Бюрократия своекорыстно поддерживала недоверие к отчетам о приходах и расходах: она клеветала на административную власть ради выгоды администраторов. Словом, подобно лилипутам, опутавшим Гулливера тончайшими нитями, она опутала Францию по рукам и ногам системой парижской централизации, как будто с 1500 по 1800 год страна, не имея тридцати тысяч приказчиков, так ничего и не совершила. Чиновник, присосавшись к государству, словно омела — к груше, сделался совершенно к нему равнодушен. Вот как это произошло: обязанные подчиняться правителям или палатам, предписывающим им известные ограничения в бюджете, и вместе с тем вынужденные все же сохранять своих работников, — министры уменьшали оклады и увеличивали число должностей, считая, что чем больше людей будет на службе у правительства, тем правительство будет сильнее. Однако аксиомой является именно обратный закон — и он действует во всей вселенной: энергия рождается только при небольшом числе действующих сил. И поэтому событие, совершившееся около июля 1830 года, показало всю ошибочность этой тяги Реставрации к министериализму. Чтобы какое-либо правительство пустило корни в жизни нации, нужно уметь связать с ним интересы, а не людей.

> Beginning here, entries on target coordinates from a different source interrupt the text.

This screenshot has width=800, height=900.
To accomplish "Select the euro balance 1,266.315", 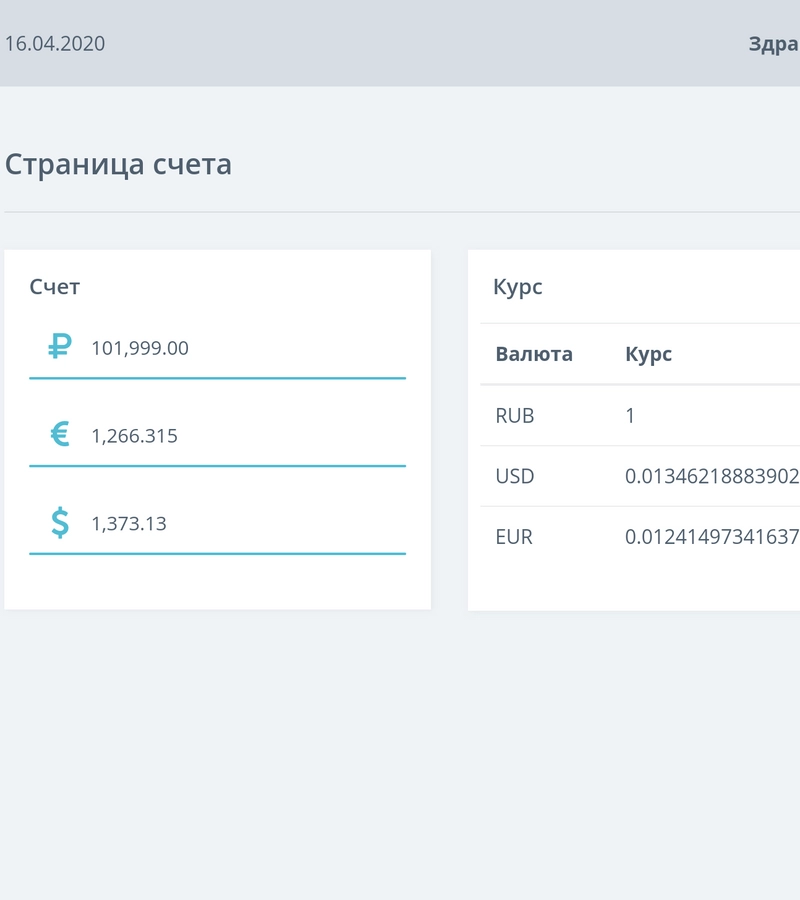I will (134, 436).
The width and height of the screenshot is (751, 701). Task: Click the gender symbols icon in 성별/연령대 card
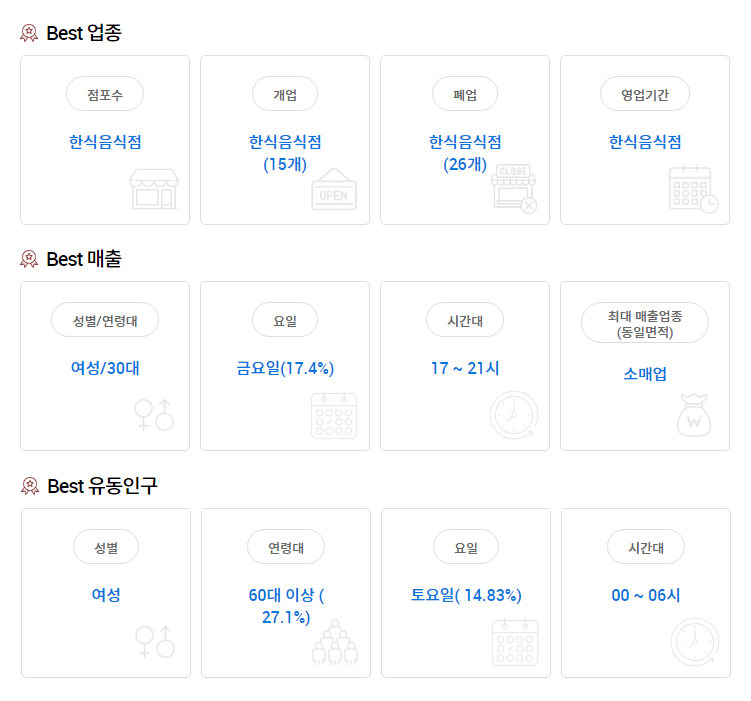click(154, 414)
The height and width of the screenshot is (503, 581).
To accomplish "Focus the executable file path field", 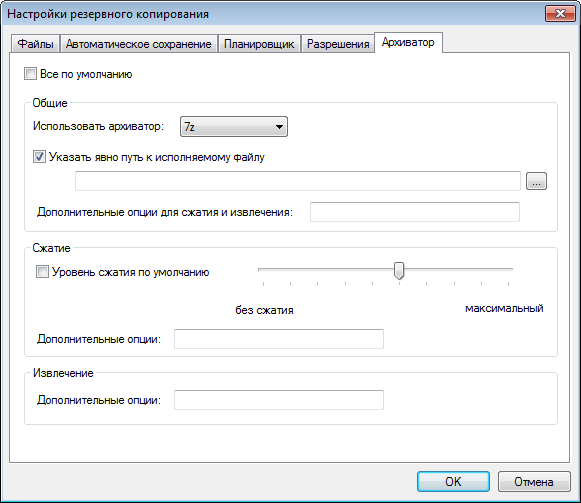I will tap(298, 181).
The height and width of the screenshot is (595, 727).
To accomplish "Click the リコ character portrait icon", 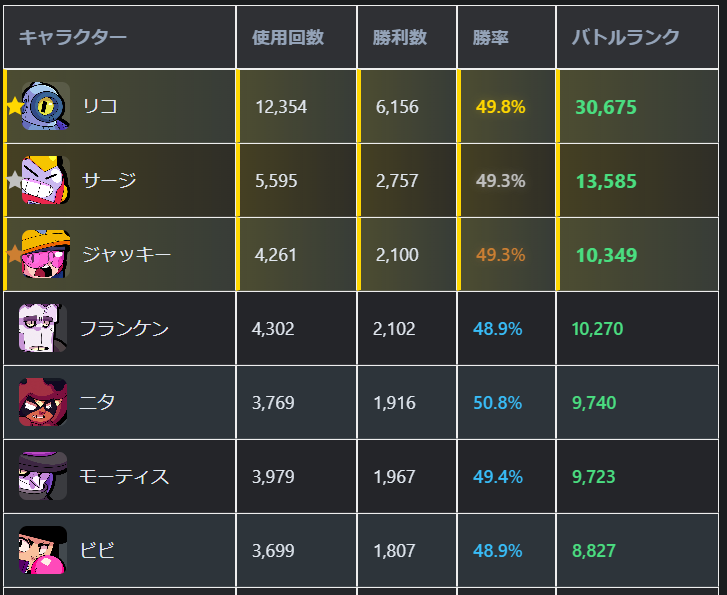I will (45, 106).
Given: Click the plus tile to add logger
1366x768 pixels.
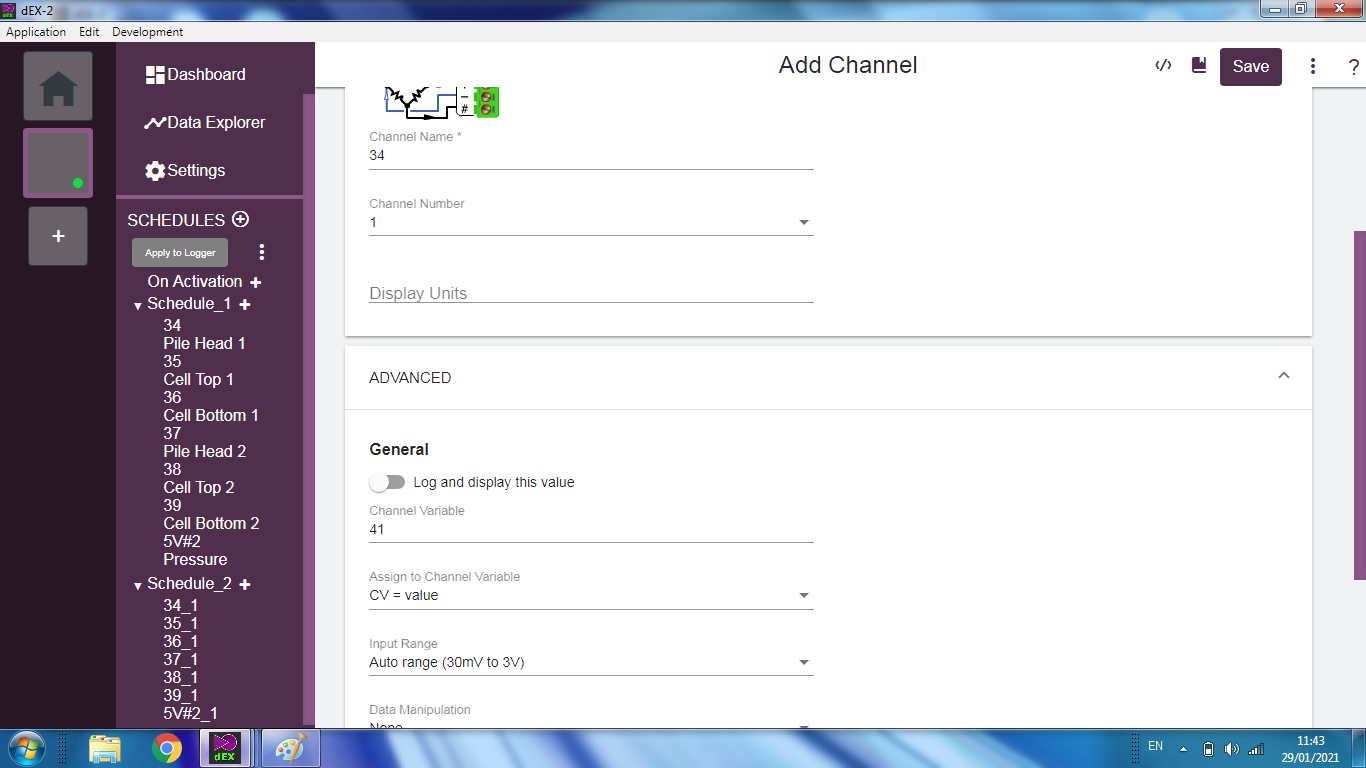Looking at the screenshot, I should 58,236.
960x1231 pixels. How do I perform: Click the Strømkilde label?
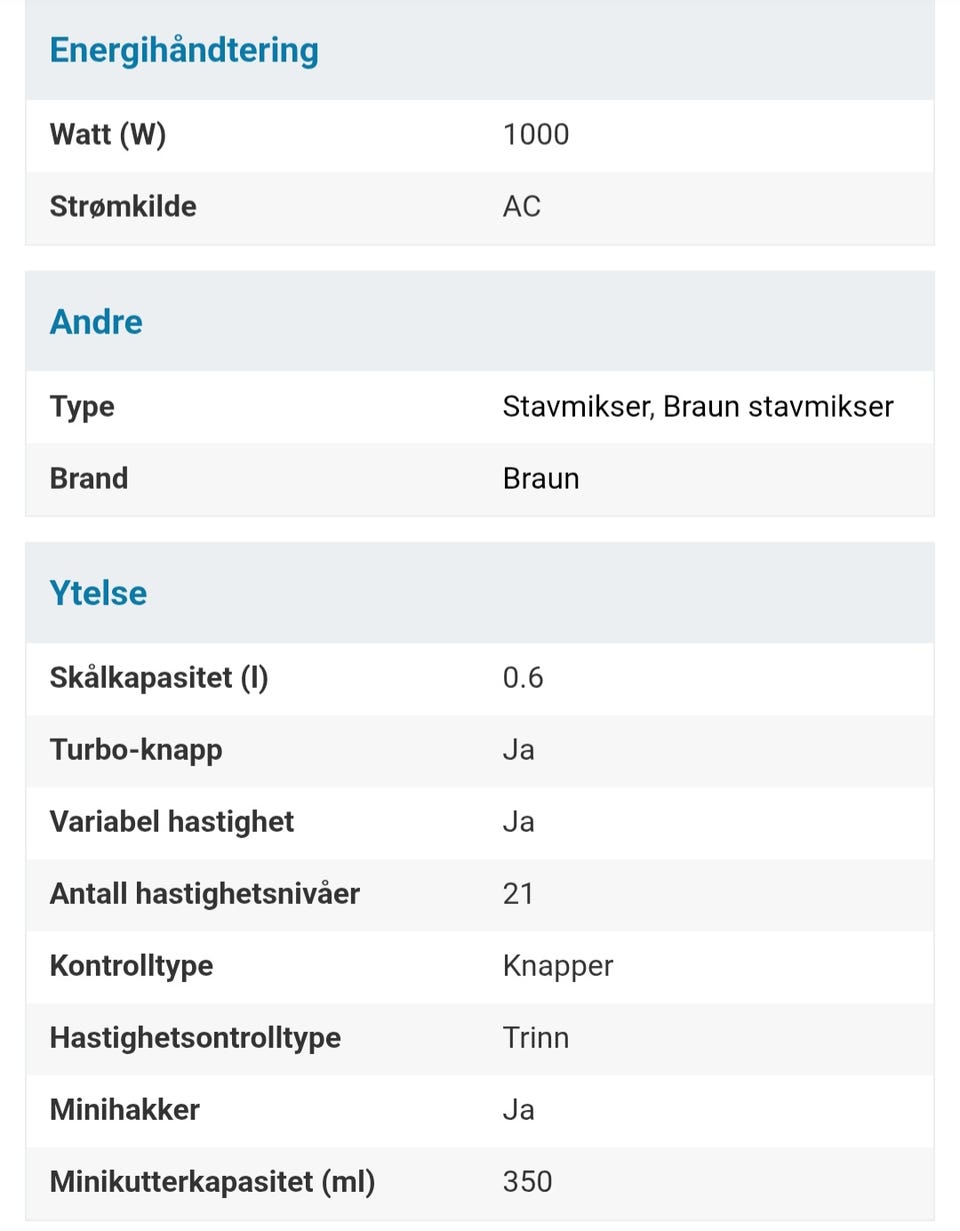(123, 206)
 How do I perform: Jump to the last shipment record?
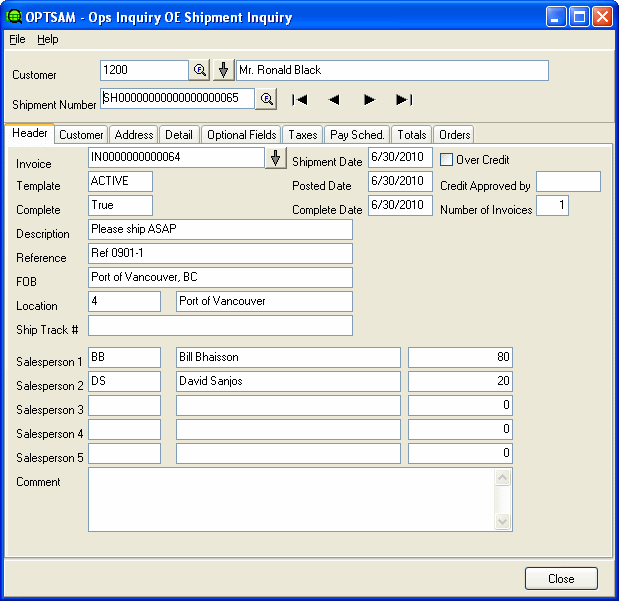coord(404,99)
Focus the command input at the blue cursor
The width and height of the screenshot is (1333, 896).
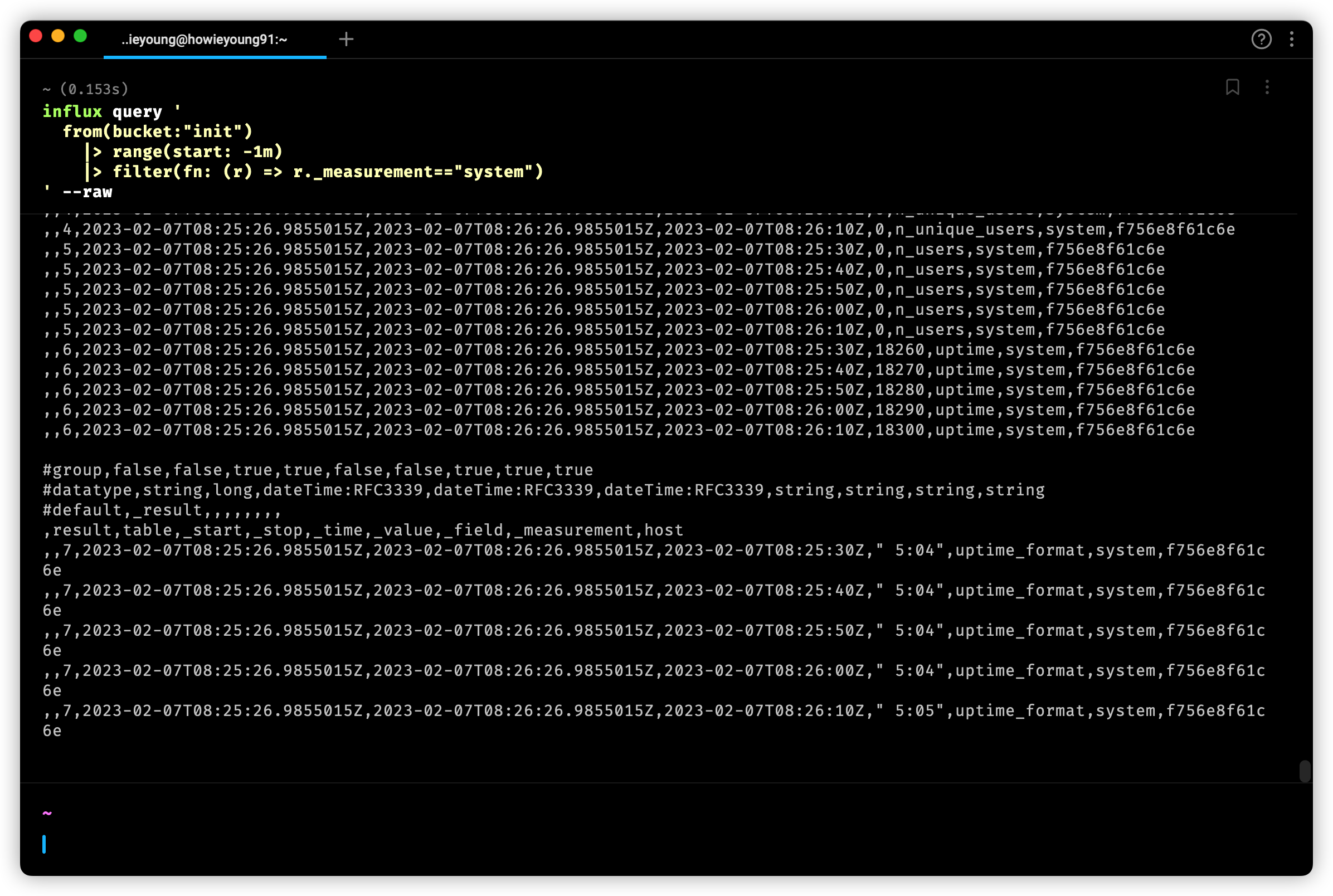pos(45,844)
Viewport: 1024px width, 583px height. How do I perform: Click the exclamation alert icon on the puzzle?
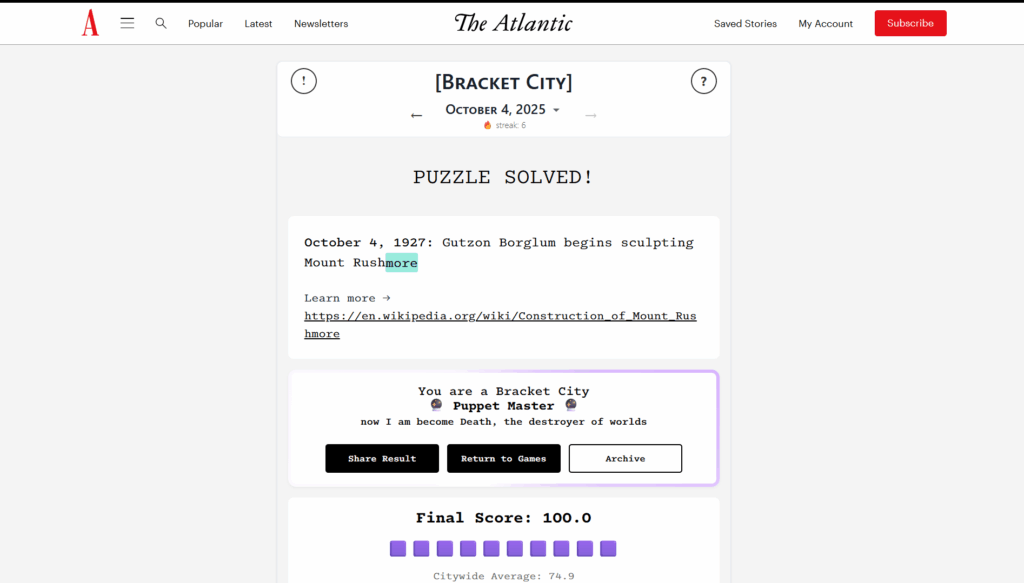click(303, 81)
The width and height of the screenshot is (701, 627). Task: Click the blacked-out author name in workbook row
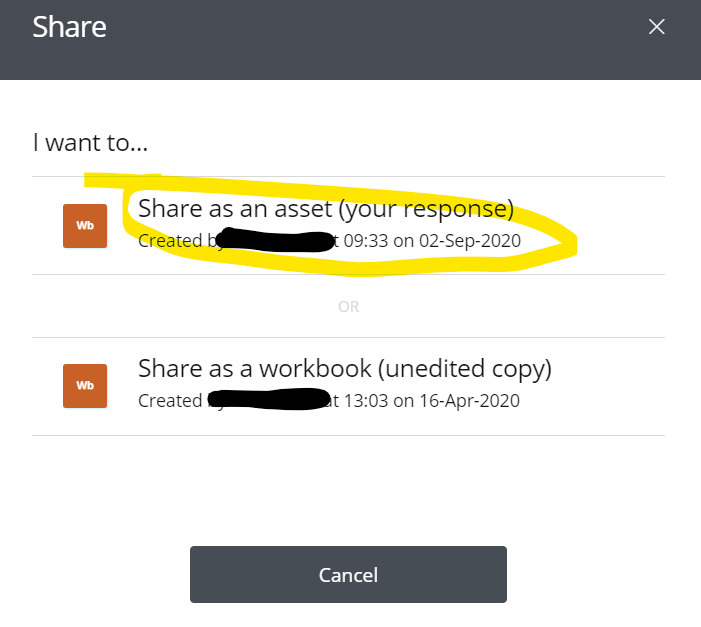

Доведенный до презрения к правительству, лишавшему его и жалованья и значения, чиновник стал относиться к нему, точно куртизанка к старому любовнику: по деньгам и услуги — положение, которое было бы признано невыносимым как для администрации, так и для чиновника, если бы только обе стороны решились над ним задуматься и если бы голос чиновников с крупными окладами не заглушал голоса мелкоты. Чиновник, занятый только мыслью о том, как бы удержаться на месте, получать жалованье и дотянуть до пенсии, считал, что все дозволено ради столь великой цели. Это приводило приказчика к сервилизму, порождало постоянные интриги в недрах министерств, где мелкие приказчики боролись против выродившейся аристократии, которая охотно паслась на общественных угодьях буржуазии и требовала мест для своих разоренных сынков. Незаурядный администратор вынужден был с трудом пробираться между этими извилистыми изгородями, гнуть спину, ползти, нырять в грязь вертепов, где появление умного человека вызывало всеобщий испуг. Честолюбивый гений мог дожить до седых волос — и не добиться тиары: он уподоблялся Сиксту Пятому[12] — и все-таки начальником канцелярии не становился. Удерживались на местах и зачислялись на службу только лентяи, бездарности и тупицы.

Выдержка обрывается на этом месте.